▶ [Work required]
Tell me how many lines of the entries below include the string "computer", and give only the number.

(Records)

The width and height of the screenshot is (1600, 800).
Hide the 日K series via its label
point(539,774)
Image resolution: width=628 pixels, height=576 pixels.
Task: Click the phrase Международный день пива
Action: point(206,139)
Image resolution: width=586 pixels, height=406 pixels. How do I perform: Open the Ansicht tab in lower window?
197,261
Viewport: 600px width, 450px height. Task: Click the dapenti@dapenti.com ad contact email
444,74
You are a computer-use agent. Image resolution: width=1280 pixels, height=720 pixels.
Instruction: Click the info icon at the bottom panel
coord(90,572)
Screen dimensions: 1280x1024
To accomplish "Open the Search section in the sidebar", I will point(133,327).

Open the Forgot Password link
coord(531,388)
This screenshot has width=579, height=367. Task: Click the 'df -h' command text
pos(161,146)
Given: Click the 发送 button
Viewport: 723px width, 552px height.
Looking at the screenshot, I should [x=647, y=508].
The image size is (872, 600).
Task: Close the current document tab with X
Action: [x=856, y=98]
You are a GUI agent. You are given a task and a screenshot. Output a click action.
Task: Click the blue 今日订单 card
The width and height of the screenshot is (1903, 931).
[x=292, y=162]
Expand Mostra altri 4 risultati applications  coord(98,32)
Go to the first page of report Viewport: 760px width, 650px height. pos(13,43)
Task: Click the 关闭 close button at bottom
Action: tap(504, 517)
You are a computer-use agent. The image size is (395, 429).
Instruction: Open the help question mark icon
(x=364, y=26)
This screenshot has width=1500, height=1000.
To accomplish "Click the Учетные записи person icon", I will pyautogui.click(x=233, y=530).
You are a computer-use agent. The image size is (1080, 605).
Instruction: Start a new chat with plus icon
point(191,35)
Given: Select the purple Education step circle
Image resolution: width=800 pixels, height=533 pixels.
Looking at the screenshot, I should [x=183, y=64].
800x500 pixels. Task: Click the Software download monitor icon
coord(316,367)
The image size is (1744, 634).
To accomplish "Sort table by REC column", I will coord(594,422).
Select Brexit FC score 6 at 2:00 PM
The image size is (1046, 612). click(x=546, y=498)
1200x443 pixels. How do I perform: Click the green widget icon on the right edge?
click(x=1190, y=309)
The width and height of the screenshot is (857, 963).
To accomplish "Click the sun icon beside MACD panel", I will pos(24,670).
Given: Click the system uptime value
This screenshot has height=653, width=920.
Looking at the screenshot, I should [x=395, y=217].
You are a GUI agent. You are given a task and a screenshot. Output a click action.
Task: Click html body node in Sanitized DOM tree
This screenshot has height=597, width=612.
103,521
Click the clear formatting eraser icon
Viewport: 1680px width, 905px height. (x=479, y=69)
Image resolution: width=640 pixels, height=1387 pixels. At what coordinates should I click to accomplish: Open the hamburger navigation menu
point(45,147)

(End Records)

▶ [Output for this task]
3